The society's major publication, The Baum Bugle, began with Schiller duplicating issues on his parents' mimeograph machine. It is now published three times a year and has been recognized as a scholarly journal by the Modern Language Association since 1983. It has reached 202 issues as of Spring 2025, and its issues have more than doubled in size over the years, typically running to forty-eight pages plus full-color covers.

Oz Club members originally organized three major conventions a year in the United States (Munchkin (east), Winkie (west), and Ozmopolitan (central). The self-supporting events attracted members in that region of the country. Arriving with car loads of decorations, props, costumes, auction contributions and show-and-tell materials, attendees immersed themselves in a weekend of Ozzy camaraderie. The Convention names usually reflected geographical locations or citizens identified in the Oz books. There are also smaller gatherings, most frequently South Winkie, Oogaboo Rendezvous, Quadling, and Gillikin, or Ozcanabans. The last group met in the banquet hall of a restaurant in Escanaba, Michigan, home of Fred M. Meyer, a founding member who served for decades as the club's secretary. Meyer also mailed out an annual Christmas card to all members each year, often with ideas for new Oz books, until his health put him at emeritus status that lasted to the end of his life. As large public Oz festivals grew in popularity, IWOC conventions in the Midwest and East Coast lost much of their support base; fans found the guest speakers attractive and the flexible accommodations more affordable. The Ozmopolitan and Munchkin conventions could not be sustained, although the Winkie Convention, re-branded as OzCon International, remains a robust, vibrant fan event attracting attendees from around the world.

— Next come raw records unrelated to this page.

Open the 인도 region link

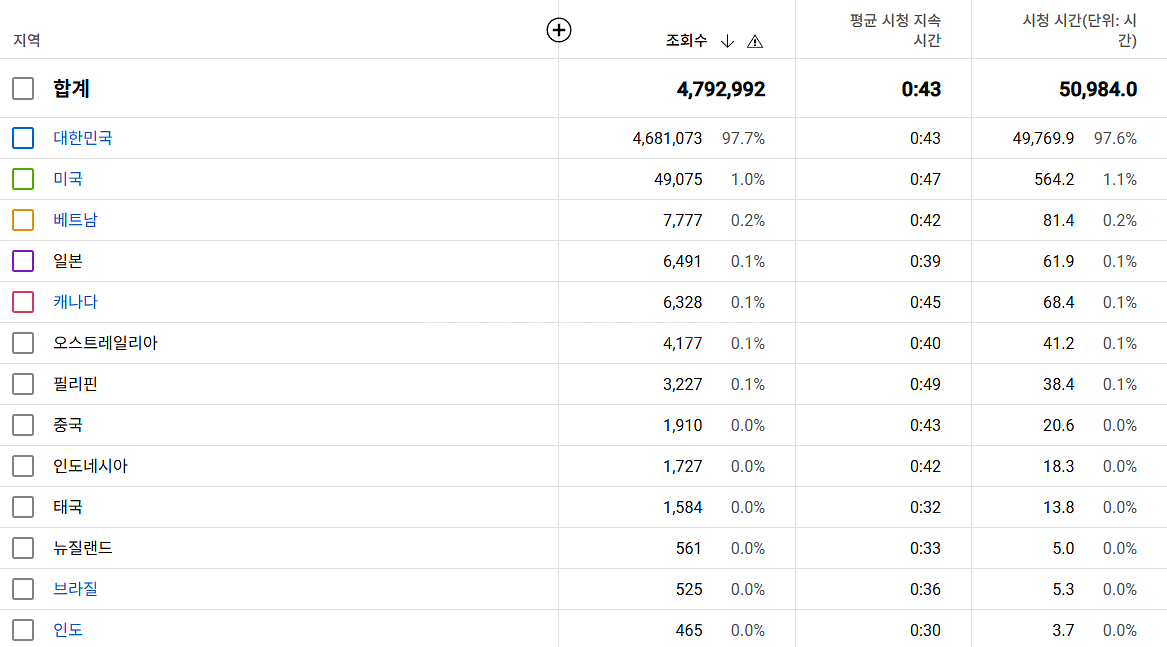point(68,630)
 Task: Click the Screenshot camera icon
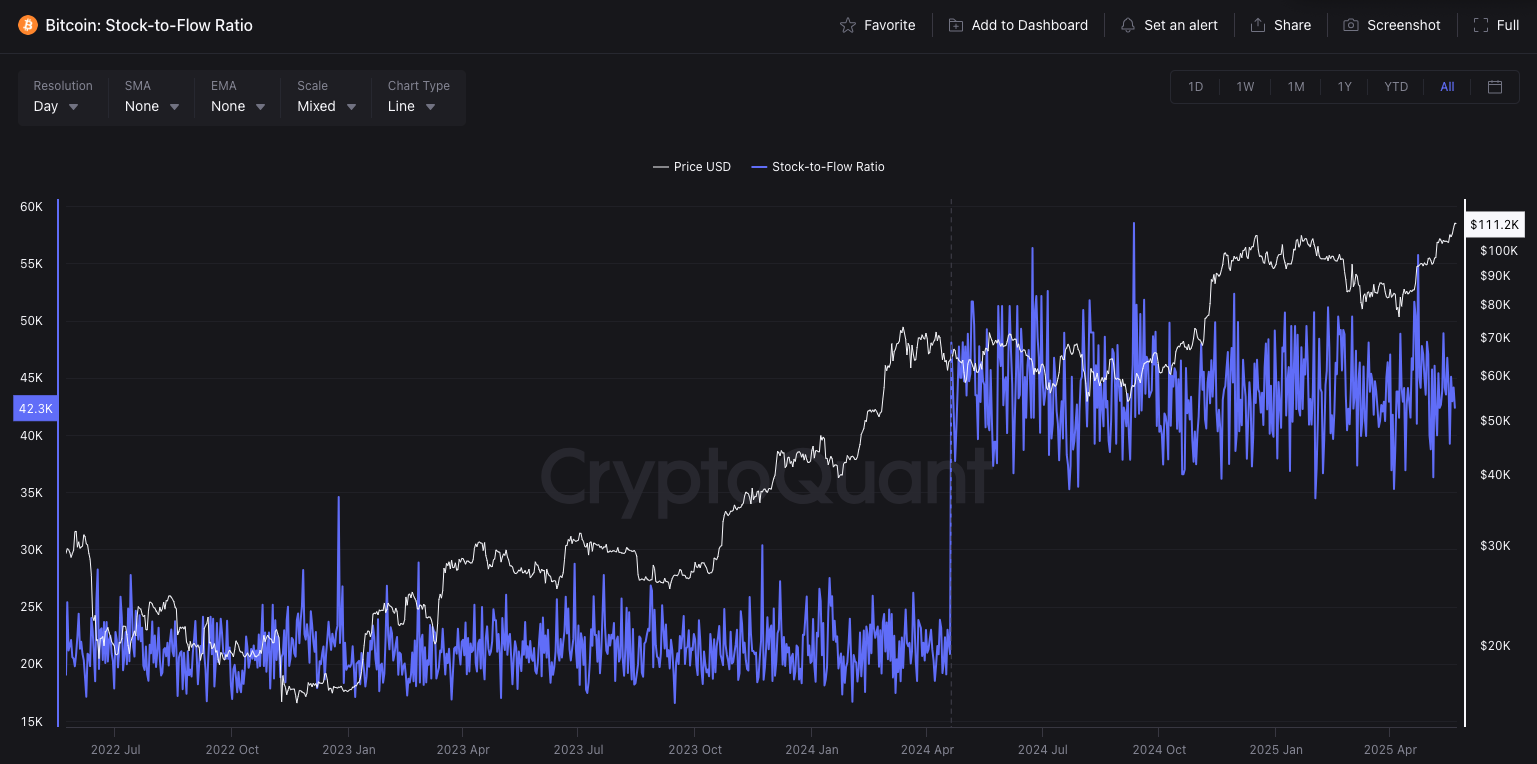1351,25
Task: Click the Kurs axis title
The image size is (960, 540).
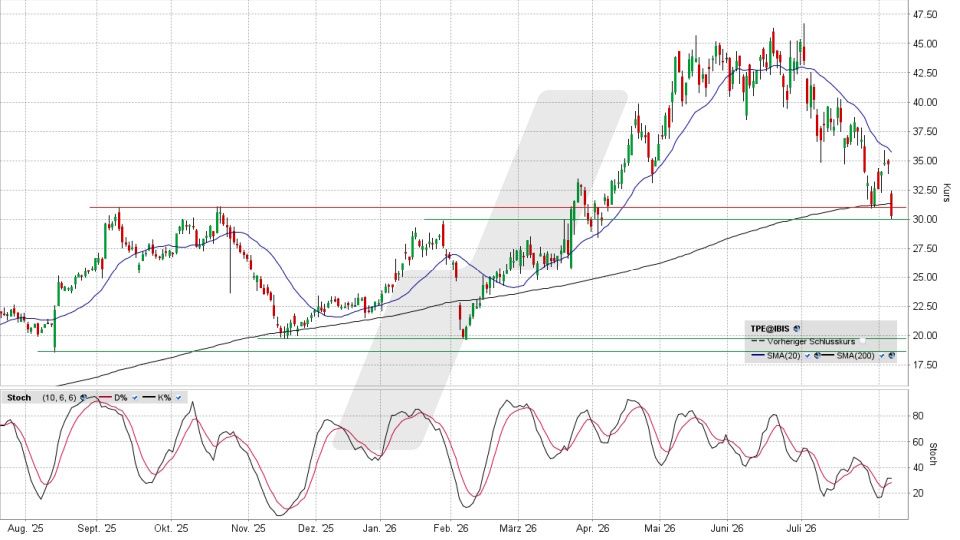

Beginning in 2008, the Oz Club began to hold conventions with programs designed to appeal more broadly to the general public. They are frequently tied to geographic sites of special interest to Oz fans giving members a chance to visit these locations as a group. Information about all the conventions can be found at ozclub.org.

Notable members of the Club past and present have included Ray Bradbury, Willard Carroll, Martha Coolidge, Rachel Cosgrove Payes, Martin Gardner, Margaret Hamilton, Michael Patrick Hearn, Eloise Jarvis McGraw, Bronson Pinchot (who organized conventions in the 1970s), Edward Wagenknecht, Eric Shanower, John Fricke, and Meinhardt Raabe. Frank Joslyn Baum was appointed the club's first president. Robert Allison Baum Jr., a great-grandson of the author, currently serves on the board of directors.

The club has published many of Baum's rarer books, including Animal Fairy Tales, Aunt Jane's Nieces, and Twinkle and Chubbins. It published two Oz books by Ruth Plumly Thompson and one each by Rachel Cosgrove and the team of Eloise Jarvis McGraw and Lauren Lynn McGraw. In 2000, it put out its first new Oz book not linked to the original series: Gina Wickwar's The Hidden Prince of Oz, with illustrations by Anna-Maria Cool. A Wickwar/Cool sequel followed in 2007, Toto of Oz. That same year it published The Collected Short Stories of L. Frank Baum. In addition, the Club has published a set of color-printed maps of The Marvelous Land of Oz and Countries Surrounding the Land of Oz, as well as new editions of short stories by L. Frank Baum and Ruth Plumly Thompson. Its best-selling publication is Bibliographia Oziana by Douglas G. Greene and Peter E. Hanff, which provides bibliographical descriptions of the original Oz series.

The Club owns a small but fine collection of original artwork and archival materials.